● **Input data**:
Start of Block

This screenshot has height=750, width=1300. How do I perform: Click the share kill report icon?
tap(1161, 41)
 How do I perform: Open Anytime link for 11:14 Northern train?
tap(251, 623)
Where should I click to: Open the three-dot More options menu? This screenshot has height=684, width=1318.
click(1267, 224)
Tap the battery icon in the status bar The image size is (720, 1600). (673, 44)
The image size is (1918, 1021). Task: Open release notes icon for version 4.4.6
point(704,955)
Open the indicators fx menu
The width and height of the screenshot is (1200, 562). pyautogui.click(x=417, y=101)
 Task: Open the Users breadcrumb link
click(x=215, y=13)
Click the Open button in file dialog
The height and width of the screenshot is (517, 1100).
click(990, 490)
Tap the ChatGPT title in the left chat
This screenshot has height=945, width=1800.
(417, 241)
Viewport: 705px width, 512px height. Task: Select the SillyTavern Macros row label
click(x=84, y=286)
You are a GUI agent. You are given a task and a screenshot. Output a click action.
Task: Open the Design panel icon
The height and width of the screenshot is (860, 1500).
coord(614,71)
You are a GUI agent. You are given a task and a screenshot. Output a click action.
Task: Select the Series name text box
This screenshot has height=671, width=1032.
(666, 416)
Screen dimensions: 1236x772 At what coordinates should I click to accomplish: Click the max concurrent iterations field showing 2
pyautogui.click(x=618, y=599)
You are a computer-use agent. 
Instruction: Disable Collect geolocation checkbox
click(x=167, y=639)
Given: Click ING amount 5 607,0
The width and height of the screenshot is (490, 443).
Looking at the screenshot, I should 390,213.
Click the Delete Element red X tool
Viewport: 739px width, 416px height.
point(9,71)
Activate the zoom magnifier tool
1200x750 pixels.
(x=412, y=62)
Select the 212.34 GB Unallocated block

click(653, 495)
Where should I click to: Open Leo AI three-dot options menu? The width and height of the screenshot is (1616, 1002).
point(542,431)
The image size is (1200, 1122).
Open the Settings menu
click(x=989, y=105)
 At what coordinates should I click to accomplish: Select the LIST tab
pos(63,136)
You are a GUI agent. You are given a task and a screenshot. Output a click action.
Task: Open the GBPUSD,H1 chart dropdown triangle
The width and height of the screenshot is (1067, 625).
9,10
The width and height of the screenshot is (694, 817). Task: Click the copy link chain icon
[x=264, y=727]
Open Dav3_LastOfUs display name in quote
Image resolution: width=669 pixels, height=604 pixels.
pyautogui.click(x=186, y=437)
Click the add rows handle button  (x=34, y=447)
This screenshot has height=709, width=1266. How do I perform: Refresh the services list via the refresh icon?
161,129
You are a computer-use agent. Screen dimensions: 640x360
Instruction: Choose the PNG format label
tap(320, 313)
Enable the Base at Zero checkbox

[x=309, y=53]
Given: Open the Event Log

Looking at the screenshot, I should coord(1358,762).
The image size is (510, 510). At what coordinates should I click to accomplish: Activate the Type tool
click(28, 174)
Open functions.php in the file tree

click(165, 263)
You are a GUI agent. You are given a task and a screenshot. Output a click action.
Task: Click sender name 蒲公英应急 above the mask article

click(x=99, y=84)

End of Block

● **Goal of the exercise**:
Among the lines above, find those with the word "computer". Copy them.

● **Task answer**:
You are a computer-use agent. 
You are a computer-use agent. Screen dimensions: 640x360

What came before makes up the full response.